Ara sealed the red case and heaped it with leaves. Seor chose a route favoring stealth over directness. They meandered towards a patch of open sky in the canopy, emerging on the far side of the yard from the shed, steps from the peeling clapboards of the old man’s house. Seor stopped to scan and listen. Ara caught her eye, nodded.
“All seems clear,” whispered Ren.
They worked back around the yard’s periphery, remaining under cover of the forest’s fringe, passing beyond a stack of rotting cordwood and around the base of a plum tree whose gnarled, gall-blighted branches dangled spoiled fruit, some clad in moldy jackets of green velvet. Vapors of ferment rose from decayed plums on the ground.
A figure emerged around the front of the house, stalking along the shaggy hedges growing along the side. Seor dropped flat into the tall grass. Ara and Ren, needing no prompting, hit the ground with her.
Baas.
He held a short-winged crossbow appressed to his thigh, two bolts slotted and cocked. He extended his hand, palm up. A signal. Seor strained to see through tufts of wafting, knee-high grass. Other figures appeared on the hillside across the road. Ren and Ara lay like corpses beside her.
Seor prayed no one came out of the shed. They would make easy prey for Baas. With no obstructions and a modest range, two bolts would easily procure two deaths. She saw the sheathed dagger on his hip and realized there would be little she could do to stop him. She carried no weapons. Nothing suitable for defense lay in reach; no stones, no staffs, only rotten plums.
Dieno crossed the road first, with Baren and Kera and Lev close behind. Baren chatted casually with Kera, crossbow slung loosely over shoulder. A good sign. He expected no adversaries.
A curtain flipped up behind the kitchen window. Baas snapped around to face it. He jerked a hand signal. His comrades spread out and sought cover. The curtain fell. The back door squeaked open. The old man hobbled out onto the concrete block porch, one shirt tail un-tucked, posture listing. He laid into Baas, scolding him with surprising vigor, white-stubbled jowls flapping like laundry, voice raspy as a dog’s bark.
“The poor man has no idea,” whispered Ara. “He speaks to Baas as if he’s caught a child playing in his yard.”
Baas rotated his crossbow slowly up to meet the man’s chest. The old man aborted his tirade mid-sentence. Lips trembling, he stumbled back inside. The door slammed. The latch rattled shut.
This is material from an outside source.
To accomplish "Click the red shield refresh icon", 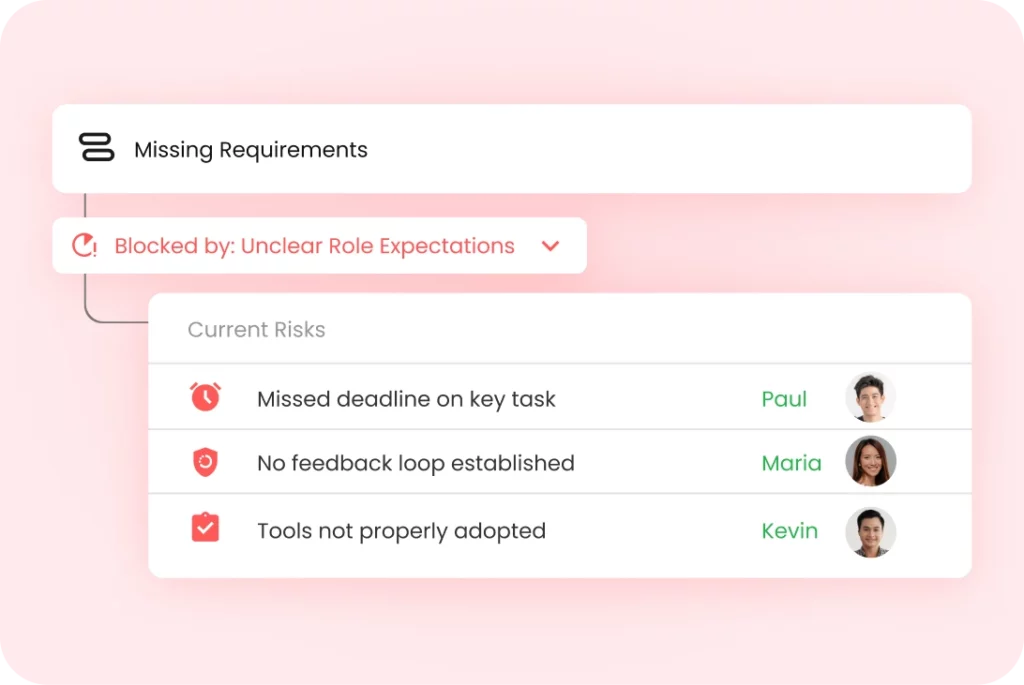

Baren rose from behind a stone wall. “I thought you said this house was abandoned.”
“So, I thought,” said Baas. “I can clear it.”
“No,” said Baren, stepping onto the wall as the others emerged around him. “We’ll find another place. Camp up the hill if we have to.”
Baren’s gaze lingered on the shed. Seor held her breath. He turned abruptly and strode back towards the road.
Shouts rang out. It was Canu, calling excitedly from the watch point, in Sesep’o.
Baren froze. Baas un-slung his crossbow.